先日、「エクスペリメント」を観てきました。ポール・シューリング監督作品(「プリズン・ブレイク」)。出演:エイドリアン・ブロディ(「プレデターズ」「戦場のピアニスト」)、フォレスト・ウィテカー(「ラスト・キング・オブ・スコットランド」)、キャム・ギガンデット、クリフトン・コリンズ・ジュニア、フィッシャー・スティーヴンス他。

失業したばかりのトラヴィス(エイドリアン・ブロディ)は、14日間の実験に参加して日給1000ドルという高報酬の求人広告を見つけ、参加する。24人の被験者は看守役と囚人役に分けられ、刑務所跡で終日それぞれの役割で行動し、その様子は監視カメラで逐一行動を観察され、もし暴力行為があれば赤ランプが点灯し、即刻実験は中止され、報酬は支払われないという。トラヴィスは囚人役、バリス(フォレスト・ウィテカー)は看守役に選ばれる。それぞれの立場で実験は開始されるが、やがて、誰も予想しなかった悲惨な事件が起こってしまう。

1971年にアメリカのスタンフォード大学で実際に行なわれた“スタンフォード大学監獄実験”をモチーフにして製作されています。

人当たりが良く、おとなしそうで、抑圧された生活を送っている人間だとしても、看守という囚人を抑圧する側に回り、たとえ、それが実験上の役割だとしても、人間は本性を露わにしてしまうモノなのでしょうか。その過程はまさに狂気。

「規律・秩序を守るため」「ルールだから」というだけで、ルールを犯したモノには、冷酷な行ないを平気でするようになっていくバリス。最初は穏やかで気弱そうな彼が豹変していく様子は衝撃的でもありました。

看守役のバリスを演じるのはオスカー俳優のフォレスト・ウィテカー。また、囚人役のトラヴィスを演じるのはこれまたオスカー俳優のエイドリアン・ブロディ。この2人のオスカー俳優の演技バトルとも言える絡みは見応えがあります。特に、フォレスト・ウィテカーの豹変ぶりは圧巻。
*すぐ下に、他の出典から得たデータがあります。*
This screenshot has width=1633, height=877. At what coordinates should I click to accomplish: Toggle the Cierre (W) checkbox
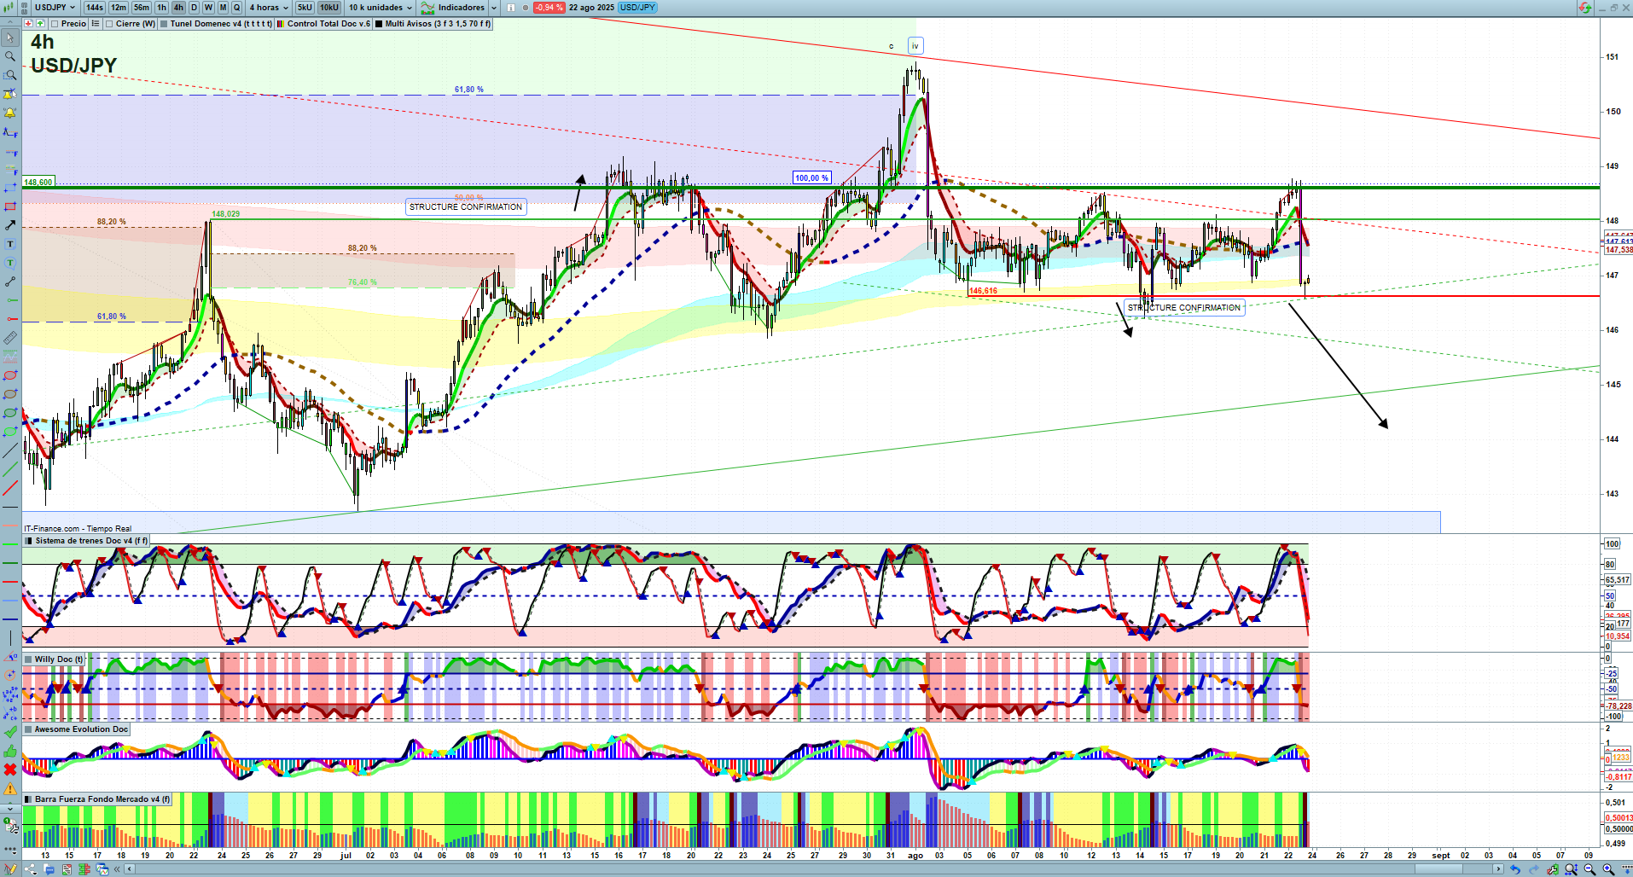[x=110, y=24]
社会には守るべきルールがあり、それが秩序を生むのは確かかもしれないですが、人格を無視された時、秩序が崩壊していくのは当然のことなのでしょう。人間は進化してきたのかもしれませんが、結局、根っこの部分は動物と同じ。強いモノが弱いモノを喰う。しかし、理性を持つのも人間なのでしょうが・・・。本当に、考え、行動を起こせることが人間の進化の証しなのでしょうか。なんだか分からなくなりました。

トラヴィスをはじめとした被験者たちに心の安らぎの日は来るのでしょうか。トラヴィスの救いは、恋人のベイ(マギー・グレイス)なのでしょうが、その表情はいつまでも曇ったままなのかもしれません。

ドラマ「プリズン・ブレイク」製作総指揮・脚本のポール・シェアリングが監督した心理スリラー。